*** Opening of Selected extract ***

# is a kid from a CL+ doe going to automatically be CL+??



## Escapegoat (Dec 25, 2014)

Would it be born a carrier or could you pull the kid and it would remain negative? Or are there variables? 
:whatgoat:


----------



## Crossroads Boers (Feb 19, 2011)

No, I don't think so. CAE is transmitted from the dam to kids through the milk... but not CL. CL is mainly transmitted from other goats having contact with the infected puss from a CL abscess.


----------



## Maureen (Jul 6, 2012)

They are not born carriers. Someone else can better explain. We have a goat from a doe who was symptomatic with CL during late pregnancy. We culled the doe, c-sectioned the kids near the due date and bottle raised. The doeling that we have is now 2 and negative.


----------



## happybleats (Sep 12, 2010)

Its the pus that is infectious, babies are not born with it....As long as there is not a CL cyst in the udder to burst and infect the milk or as long as moms CL cysts are not burst then baby will be fine...take precaustions to protect the kids...


----------



## Escapegoat (Dec 25, 2014)

Thank you! So now then I guess my question would be if it is risky to let a doe with no current symptoms birth naturally and bottle raise the kid? Or is dam raising even ok if the doe had no current symptoms...

Is there a way to tell if there is cysts in udder? (Sorry I've found so little info online!)


----------



## Maureen (Jul 6, 2012)

After going through what we did with the CL+ doe, I personally would not take the chance on dam raising. The doe could have cysts internally, in the udder, etc. IMO, it isn't worth the risk of keeping the disease around by potentially infecting another goat. Even if she isn't showing symptoms.


----------



## CountyLineAcres (Jan 22, 2014)

It would be safer to bottle raise the kid. Stress can also cause CL abscesses, so the dam would be more likely to develop cysts after kidding.


----------



## happybleats (Sep 12, 2010)

Did your goat test positive or did she actually have cystes?? Personally if there are no CL cysts formed and she is healthy other wise I dont see any reason not to let her raise her babies...the chances of CL forming in the udder are rare and usually happens with a heavy infected goat, but it can happen, so each producer needs to make their own choice...

*** Close of Selected extract ***

_Exercise set_
(A) In the forum thread about CL in goats, what does one reply name as another cause of CL abscesses?
(B) Reproduce the passage of the forum thread about CL in goats, starting with "Thank you! So" and going on through "no current symptoms...".

*** Opening of Dataset records ***

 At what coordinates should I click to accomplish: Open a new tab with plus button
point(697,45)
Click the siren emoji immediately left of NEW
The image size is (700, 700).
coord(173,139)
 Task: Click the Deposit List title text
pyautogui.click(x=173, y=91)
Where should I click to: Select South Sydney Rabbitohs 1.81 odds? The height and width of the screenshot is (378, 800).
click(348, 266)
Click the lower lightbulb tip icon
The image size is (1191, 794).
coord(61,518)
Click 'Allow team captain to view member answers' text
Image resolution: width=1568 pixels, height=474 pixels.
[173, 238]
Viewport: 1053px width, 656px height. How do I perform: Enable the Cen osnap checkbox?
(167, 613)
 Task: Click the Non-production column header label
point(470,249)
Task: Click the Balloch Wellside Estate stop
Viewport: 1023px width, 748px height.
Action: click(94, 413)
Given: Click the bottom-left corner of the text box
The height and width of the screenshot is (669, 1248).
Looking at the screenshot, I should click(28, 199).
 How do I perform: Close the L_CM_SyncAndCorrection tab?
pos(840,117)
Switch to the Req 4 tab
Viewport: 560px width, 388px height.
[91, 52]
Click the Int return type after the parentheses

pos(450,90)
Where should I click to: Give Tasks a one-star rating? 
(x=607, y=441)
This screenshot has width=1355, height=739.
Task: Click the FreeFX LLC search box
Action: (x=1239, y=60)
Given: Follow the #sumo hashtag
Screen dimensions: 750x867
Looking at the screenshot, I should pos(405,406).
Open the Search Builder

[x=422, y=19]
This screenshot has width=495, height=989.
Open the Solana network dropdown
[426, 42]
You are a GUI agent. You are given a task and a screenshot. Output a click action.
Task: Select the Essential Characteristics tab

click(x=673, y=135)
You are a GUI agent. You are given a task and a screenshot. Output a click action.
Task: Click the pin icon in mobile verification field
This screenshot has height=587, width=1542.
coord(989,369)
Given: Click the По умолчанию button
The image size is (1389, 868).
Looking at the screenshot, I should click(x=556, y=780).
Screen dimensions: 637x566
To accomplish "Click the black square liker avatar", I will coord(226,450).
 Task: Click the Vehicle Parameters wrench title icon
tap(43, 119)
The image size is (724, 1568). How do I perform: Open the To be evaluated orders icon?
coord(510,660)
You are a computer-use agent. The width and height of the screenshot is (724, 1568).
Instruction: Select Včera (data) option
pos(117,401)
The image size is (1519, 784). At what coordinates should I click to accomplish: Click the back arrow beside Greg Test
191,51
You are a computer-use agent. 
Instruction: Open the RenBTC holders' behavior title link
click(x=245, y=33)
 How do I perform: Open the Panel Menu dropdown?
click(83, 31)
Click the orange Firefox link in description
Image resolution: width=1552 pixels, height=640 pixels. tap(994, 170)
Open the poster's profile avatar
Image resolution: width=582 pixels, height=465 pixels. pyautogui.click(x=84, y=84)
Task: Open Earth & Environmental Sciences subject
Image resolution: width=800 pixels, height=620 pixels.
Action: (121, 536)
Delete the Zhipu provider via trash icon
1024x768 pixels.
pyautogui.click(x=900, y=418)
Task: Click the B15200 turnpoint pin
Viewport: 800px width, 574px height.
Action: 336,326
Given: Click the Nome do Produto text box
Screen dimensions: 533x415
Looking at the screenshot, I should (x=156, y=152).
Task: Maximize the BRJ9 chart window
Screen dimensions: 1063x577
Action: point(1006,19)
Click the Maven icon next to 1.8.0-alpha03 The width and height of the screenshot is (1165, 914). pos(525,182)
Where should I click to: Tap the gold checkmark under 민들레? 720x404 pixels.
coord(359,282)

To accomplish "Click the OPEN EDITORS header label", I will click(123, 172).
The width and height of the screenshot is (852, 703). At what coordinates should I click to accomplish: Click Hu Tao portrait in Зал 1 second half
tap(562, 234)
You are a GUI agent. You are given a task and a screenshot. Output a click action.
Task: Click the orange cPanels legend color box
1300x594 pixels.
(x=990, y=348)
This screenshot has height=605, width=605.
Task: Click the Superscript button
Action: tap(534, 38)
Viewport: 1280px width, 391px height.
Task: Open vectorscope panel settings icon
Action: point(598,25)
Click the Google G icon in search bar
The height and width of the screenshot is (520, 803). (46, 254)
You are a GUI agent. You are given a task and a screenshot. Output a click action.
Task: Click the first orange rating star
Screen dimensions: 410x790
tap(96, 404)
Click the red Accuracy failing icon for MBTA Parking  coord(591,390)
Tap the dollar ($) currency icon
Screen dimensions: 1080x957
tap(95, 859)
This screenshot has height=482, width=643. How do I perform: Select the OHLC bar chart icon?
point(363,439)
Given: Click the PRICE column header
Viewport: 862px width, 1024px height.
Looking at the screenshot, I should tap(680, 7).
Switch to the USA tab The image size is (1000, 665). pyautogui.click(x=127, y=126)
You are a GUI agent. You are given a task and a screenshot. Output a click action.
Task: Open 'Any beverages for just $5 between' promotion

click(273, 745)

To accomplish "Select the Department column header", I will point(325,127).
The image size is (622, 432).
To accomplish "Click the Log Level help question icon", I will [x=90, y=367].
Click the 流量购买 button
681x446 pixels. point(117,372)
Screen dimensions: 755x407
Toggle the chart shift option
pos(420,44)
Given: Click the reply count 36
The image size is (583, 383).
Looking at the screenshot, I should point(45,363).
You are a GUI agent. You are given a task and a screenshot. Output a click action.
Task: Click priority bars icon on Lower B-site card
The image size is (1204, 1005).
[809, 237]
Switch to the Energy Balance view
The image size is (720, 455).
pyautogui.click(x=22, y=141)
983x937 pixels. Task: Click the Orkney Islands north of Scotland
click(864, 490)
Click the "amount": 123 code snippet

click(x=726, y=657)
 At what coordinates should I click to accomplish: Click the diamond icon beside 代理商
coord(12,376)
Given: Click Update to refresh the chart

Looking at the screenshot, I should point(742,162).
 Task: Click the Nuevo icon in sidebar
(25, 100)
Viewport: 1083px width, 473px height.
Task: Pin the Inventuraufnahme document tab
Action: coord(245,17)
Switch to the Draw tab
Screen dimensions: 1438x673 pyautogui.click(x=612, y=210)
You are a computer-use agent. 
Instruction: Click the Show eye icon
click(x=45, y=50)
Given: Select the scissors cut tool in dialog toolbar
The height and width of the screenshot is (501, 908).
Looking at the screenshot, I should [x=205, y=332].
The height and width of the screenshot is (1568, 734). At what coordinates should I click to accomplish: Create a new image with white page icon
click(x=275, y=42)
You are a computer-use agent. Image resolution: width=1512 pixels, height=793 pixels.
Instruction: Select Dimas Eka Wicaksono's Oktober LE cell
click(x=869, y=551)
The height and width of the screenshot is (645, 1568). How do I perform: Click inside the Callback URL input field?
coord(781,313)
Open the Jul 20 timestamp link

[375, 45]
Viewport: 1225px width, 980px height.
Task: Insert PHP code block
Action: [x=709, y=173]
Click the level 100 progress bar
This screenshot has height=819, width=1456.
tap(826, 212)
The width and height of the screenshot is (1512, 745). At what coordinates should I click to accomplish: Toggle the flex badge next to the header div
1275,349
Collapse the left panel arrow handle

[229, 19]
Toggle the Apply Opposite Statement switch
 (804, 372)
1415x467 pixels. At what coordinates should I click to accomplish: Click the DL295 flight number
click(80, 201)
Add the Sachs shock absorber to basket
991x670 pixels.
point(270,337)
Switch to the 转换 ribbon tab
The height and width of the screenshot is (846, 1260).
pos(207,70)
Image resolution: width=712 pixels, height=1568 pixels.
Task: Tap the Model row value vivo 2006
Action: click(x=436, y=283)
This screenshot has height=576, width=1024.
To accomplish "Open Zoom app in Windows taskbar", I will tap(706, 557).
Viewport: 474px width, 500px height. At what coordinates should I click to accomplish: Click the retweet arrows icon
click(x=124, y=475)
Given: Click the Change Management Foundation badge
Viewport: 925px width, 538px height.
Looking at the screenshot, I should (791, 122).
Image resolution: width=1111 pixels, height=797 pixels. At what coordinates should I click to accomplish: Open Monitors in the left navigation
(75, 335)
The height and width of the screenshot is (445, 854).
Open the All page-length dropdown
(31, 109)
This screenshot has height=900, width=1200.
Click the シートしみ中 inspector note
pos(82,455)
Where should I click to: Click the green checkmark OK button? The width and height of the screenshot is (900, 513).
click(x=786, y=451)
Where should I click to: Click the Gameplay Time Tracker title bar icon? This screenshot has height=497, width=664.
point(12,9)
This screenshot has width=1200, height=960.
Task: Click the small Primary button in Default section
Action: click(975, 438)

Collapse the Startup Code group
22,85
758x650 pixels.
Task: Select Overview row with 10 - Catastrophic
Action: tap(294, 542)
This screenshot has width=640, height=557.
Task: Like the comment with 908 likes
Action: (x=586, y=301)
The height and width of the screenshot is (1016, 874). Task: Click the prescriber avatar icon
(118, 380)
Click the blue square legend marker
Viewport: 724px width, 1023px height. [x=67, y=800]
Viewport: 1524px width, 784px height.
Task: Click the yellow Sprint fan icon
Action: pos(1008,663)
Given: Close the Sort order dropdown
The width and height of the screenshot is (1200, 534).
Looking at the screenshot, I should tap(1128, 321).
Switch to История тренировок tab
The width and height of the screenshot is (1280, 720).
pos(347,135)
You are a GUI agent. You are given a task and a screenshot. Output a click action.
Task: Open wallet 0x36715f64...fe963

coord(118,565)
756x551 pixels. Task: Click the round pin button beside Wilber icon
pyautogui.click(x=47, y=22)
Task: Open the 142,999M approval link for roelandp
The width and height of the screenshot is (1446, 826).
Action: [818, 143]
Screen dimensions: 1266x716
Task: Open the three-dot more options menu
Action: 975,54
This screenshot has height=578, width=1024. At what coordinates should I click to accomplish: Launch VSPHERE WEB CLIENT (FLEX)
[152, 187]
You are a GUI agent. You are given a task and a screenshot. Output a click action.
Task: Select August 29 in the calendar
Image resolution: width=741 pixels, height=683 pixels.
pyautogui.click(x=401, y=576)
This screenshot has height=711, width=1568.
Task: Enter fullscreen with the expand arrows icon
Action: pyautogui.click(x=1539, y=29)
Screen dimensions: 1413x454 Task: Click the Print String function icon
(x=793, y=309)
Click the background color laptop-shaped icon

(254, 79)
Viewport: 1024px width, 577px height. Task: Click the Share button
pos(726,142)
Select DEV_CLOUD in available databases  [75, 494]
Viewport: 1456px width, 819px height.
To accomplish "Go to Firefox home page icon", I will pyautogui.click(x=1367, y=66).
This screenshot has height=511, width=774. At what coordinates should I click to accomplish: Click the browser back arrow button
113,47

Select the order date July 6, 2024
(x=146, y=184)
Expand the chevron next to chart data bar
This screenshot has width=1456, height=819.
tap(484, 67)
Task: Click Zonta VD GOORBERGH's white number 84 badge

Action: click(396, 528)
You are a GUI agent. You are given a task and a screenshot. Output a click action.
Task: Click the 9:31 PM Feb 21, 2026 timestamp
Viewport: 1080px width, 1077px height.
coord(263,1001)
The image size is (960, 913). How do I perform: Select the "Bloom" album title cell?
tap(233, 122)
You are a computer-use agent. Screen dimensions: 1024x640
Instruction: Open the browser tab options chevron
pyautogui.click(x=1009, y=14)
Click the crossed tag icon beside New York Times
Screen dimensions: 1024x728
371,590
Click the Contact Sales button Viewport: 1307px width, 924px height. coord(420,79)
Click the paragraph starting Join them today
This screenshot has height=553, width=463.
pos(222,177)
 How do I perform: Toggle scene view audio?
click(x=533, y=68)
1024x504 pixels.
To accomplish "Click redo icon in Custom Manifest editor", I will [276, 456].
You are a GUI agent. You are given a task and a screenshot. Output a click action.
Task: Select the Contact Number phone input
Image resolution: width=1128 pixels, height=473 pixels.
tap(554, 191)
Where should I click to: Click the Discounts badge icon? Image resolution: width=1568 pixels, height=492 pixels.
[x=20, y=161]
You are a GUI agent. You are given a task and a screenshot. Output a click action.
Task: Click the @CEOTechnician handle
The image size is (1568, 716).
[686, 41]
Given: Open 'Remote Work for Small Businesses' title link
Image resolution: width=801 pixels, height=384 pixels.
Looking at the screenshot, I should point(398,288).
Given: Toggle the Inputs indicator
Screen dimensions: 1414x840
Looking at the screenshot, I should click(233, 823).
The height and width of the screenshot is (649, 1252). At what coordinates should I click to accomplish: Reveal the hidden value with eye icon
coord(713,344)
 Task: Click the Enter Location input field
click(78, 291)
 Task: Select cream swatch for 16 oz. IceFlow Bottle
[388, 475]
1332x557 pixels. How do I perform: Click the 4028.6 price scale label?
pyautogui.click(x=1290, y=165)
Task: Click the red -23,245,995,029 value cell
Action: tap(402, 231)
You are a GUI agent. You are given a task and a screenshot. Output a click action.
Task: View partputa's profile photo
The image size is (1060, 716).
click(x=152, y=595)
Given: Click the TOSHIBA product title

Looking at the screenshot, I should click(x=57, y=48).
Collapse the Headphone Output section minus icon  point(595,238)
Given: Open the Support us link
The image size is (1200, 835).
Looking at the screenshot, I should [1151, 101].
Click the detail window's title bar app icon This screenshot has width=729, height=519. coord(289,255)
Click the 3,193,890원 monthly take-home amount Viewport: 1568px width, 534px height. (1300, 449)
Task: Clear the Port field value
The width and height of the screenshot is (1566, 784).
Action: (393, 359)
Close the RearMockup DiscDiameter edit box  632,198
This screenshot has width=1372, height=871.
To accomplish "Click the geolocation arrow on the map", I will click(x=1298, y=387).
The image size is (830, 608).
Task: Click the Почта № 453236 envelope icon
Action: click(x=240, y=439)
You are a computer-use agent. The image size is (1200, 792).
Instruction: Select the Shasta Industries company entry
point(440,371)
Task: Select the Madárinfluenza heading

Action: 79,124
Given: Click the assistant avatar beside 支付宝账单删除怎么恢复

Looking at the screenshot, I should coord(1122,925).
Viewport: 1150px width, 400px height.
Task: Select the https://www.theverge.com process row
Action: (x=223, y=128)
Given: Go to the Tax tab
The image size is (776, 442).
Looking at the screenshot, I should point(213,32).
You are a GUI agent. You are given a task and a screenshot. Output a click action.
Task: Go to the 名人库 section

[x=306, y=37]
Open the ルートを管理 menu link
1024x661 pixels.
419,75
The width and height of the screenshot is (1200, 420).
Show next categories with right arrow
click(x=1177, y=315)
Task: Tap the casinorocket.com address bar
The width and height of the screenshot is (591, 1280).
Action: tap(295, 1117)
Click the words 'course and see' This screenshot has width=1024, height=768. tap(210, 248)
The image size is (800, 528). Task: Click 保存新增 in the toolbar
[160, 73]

*** Close of Dataset records ***

_Expected results_
(A) Stress.

(B)
Thank you! So now then I guess my question would be if it is risky to let a doe with no current symptoms birth naturally and bottle raise the kid? Or is dam raising even ok if the doe had no current symptoms...